More than half of the 200 Singaporeans polled by The Straits Times think a new scheme to give self-employed persons income support provides sufficient help during this period of economic uncertainty.
However, several respondents feel the eligibility criteria could leave them in the cold.
While 53 per cent of respondents thought the Self-Employed Person Income Relief Scheme (Sirs) was adequate, 29 per cent said it was not enough for the present crisis.
Under the scheme, eligible self-employed people will each get $1,000 a month for nine months to help tide them over the pandemic. About 88,000 self-employed persons will automatically qualify, each receiving three quarterly cash payouts of $3,000 in May, July and October this year, the Ministry of Manpower (MOM) said last Friday.
Creative audio producer Ng Sze Min, 26, believes the payout will suffice. “I do not expect the Government to give the sum of our usual pay, because that is not realistic. A supplement of $9,000 is good, because we are still eventually responsible for ourselves whether with or without virus. I appreciate any form of help given and have no entitlement expectations.”

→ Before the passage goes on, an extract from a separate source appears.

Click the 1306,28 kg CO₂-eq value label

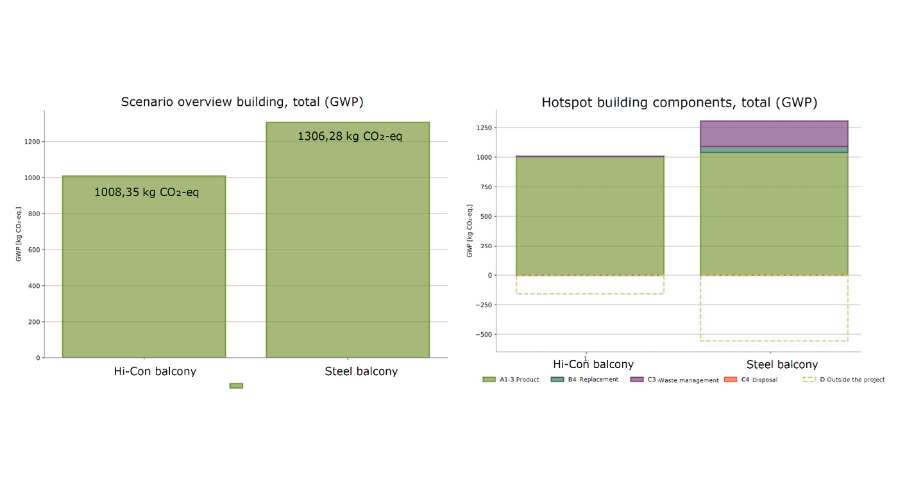(350, 136)
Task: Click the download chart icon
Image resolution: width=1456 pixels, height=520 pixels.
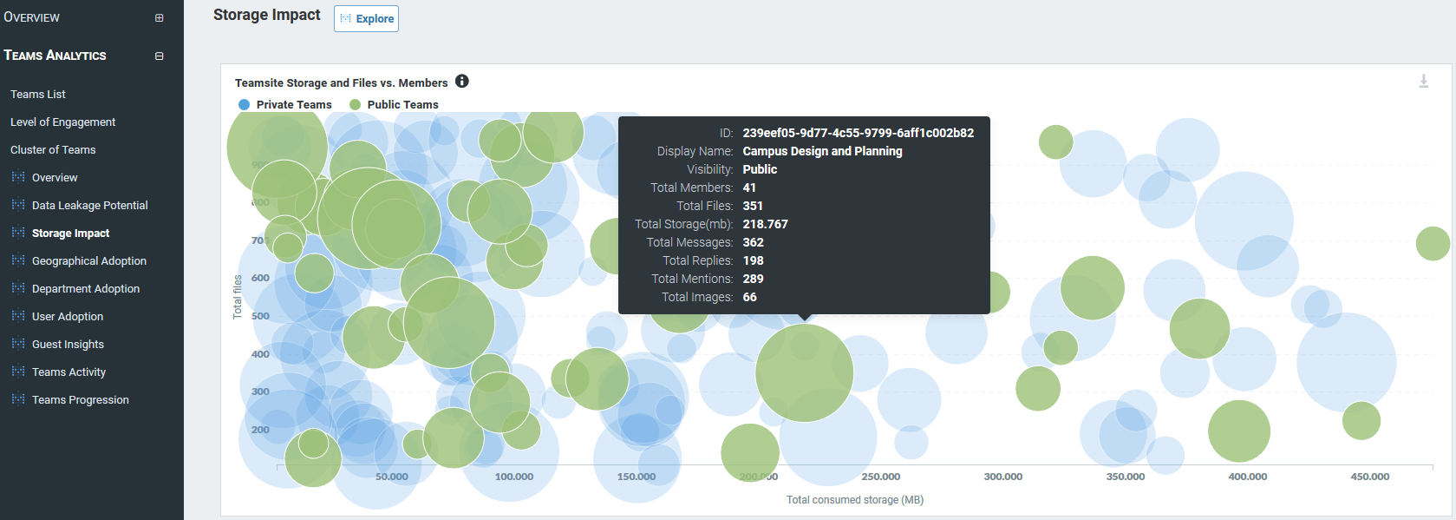Action: (1423, 82)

But the scheme has been criticised by some who do not meet the eligibility criteria. To qualify, one must earn a net trade income of no more than $100,000, live in a property with an annual value of no more than $13,000, and not own two or more properties. One must also have started self-employment on or before March 25 and must not earn any income as an employee.
If they are married, they must not own two or more properties together with their spouse, and the spouse’s assessable income must not exceed $70,000.

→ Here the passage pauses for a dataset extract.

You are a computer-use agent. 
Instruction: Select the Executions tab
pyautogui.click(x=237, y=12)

“The criteria to help aren’t helping,” said freelance drama instructor Naquiah Ridzuan, 30. “It is only just helping a very specific demographic and doesn’t help smaller businesses or freelancers who fall in the middle-income range, who might actually be facing a problem of zero income right now. Calculating their net profit from the previous year does not make any sense at all,” she said.

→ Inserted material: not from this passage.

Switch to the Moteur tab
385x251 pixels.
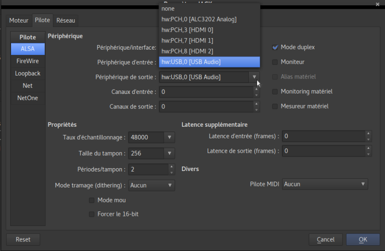coord(19,20)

Actor Edward Choy, 40, added: “I won’t be able to get anything from the scheme because 10 per cent of my income last year came from teaching at a university. It’s deeply problematic.”
Multi-disciplinary designer Ng Tian Wen, 33, and his fiancee, who runs a sewing studio, live with his parents in a private apartment that his parents have owned for 20 years. In order to supplement their living expenses, the younger couple took up part-time work, which makes them ineligible for Sirs. Now their part-time work too has been affected by the outbreak. “We have nowhere to lean on,” he said.
“I hope MOM will look into the appeal cases with more leniency so as to not end up with many self-employed people either closing their businesses or entering uncertain debts.”
Manpower Minister Josephine Teo said on Sunday that she hopes to give an update on how the self-employed who do not meet the Sirs criteria can appeal in about a week. She and her ministry colleagues will try their best to address the appeals, she added.